■ **How to complete this task**: Write out each record in full and exactly as given. Skip any pictures.

### Available data

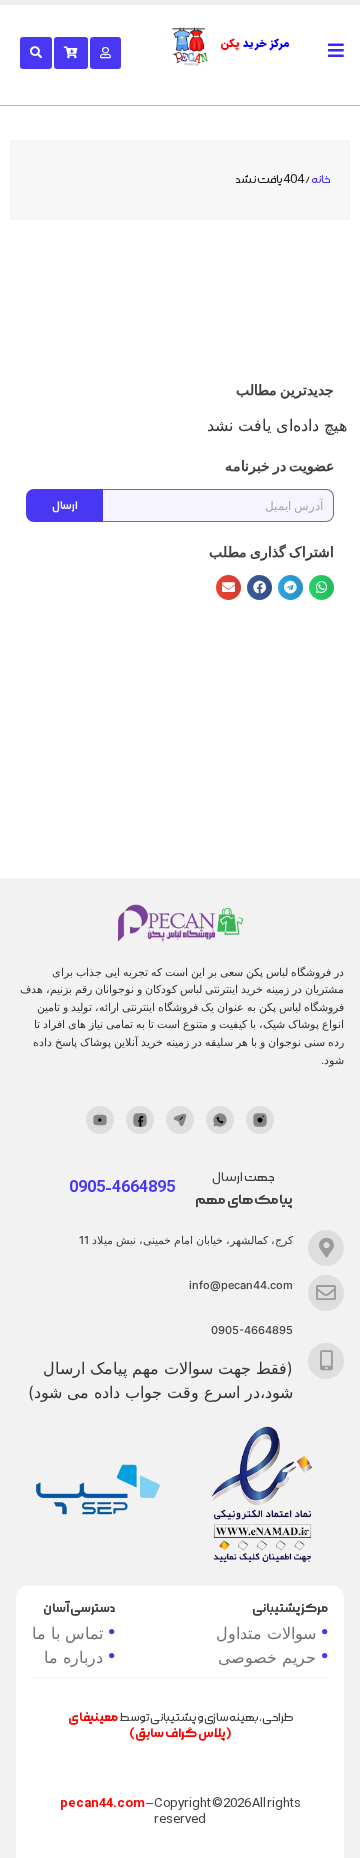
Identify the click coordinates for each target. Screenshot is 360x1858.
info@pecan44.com (241, 1285)
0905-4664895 (252, 1330)
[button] (321, 587)
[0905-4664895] (326, 1361)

######

■ **Answer below**:
Identify the click coordinates for each target. Screenshot is 360x1858.
info@pecan44.com (241, 1285)
0905-4664895 (252, 1330)
[button] (321, 587)
[0905-4664895] (326, 1361)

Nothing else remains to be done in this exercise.